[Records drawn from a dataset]

-------------------------

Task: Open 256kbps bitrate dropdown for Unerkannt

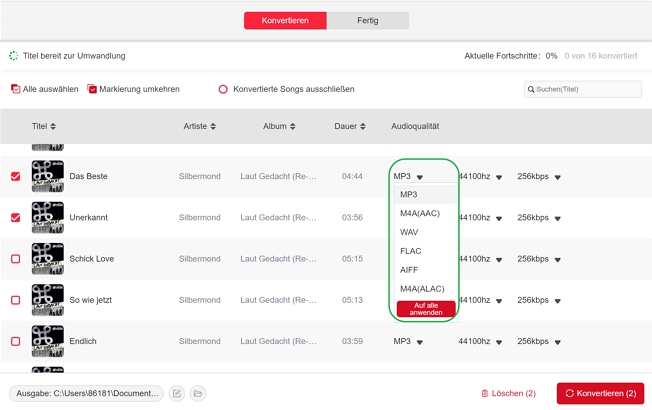Action: (557, 218)
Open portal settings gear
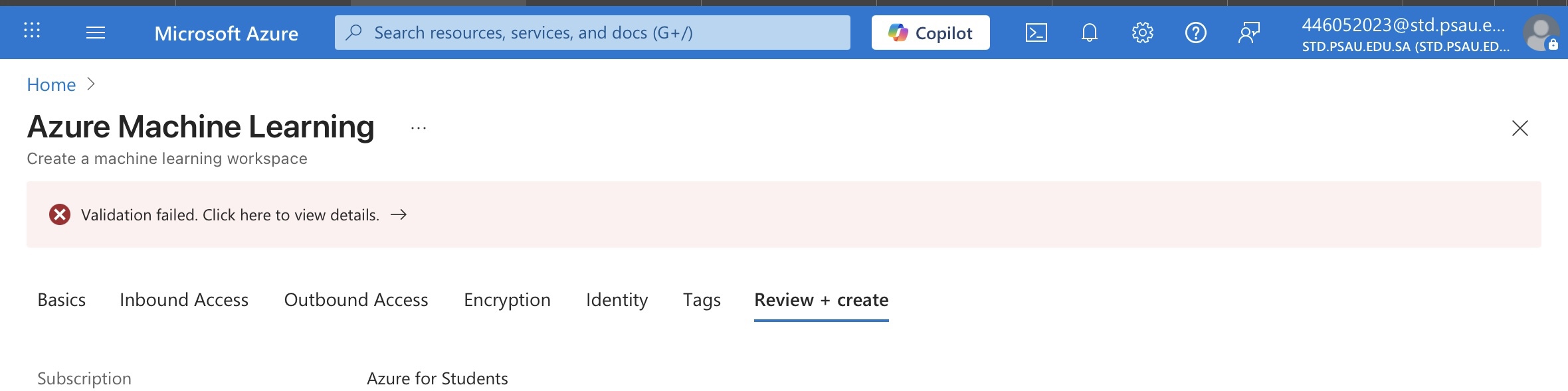 1143,33
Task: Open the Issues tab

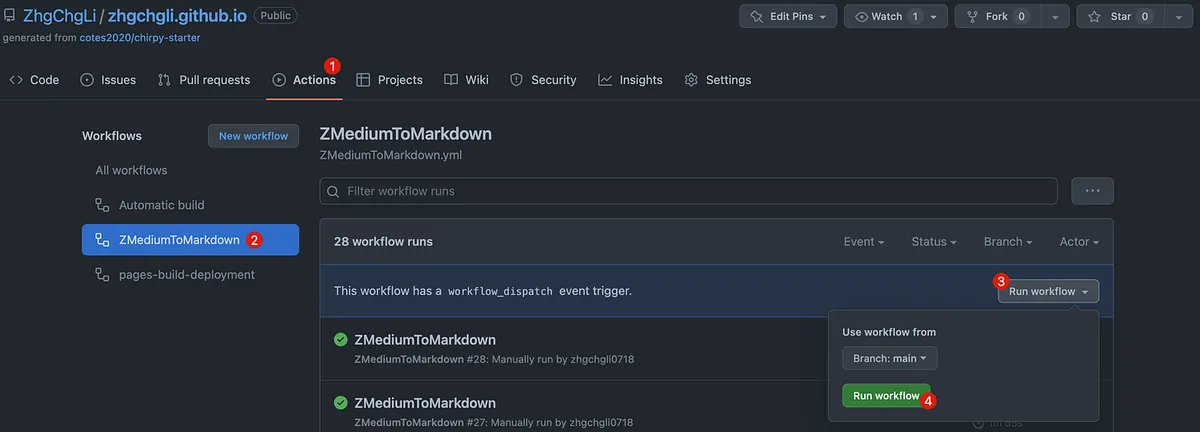Action: point(108,80)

-------------------------

Print each record exactly as it stands, leaving the images out.

Task: Open 256kbps bitrate dropdown for Unerkannt

Action: (557, 218)
Open portal settings gear
 1143,33
Task: Open the Issues tab

Action: point(108,80)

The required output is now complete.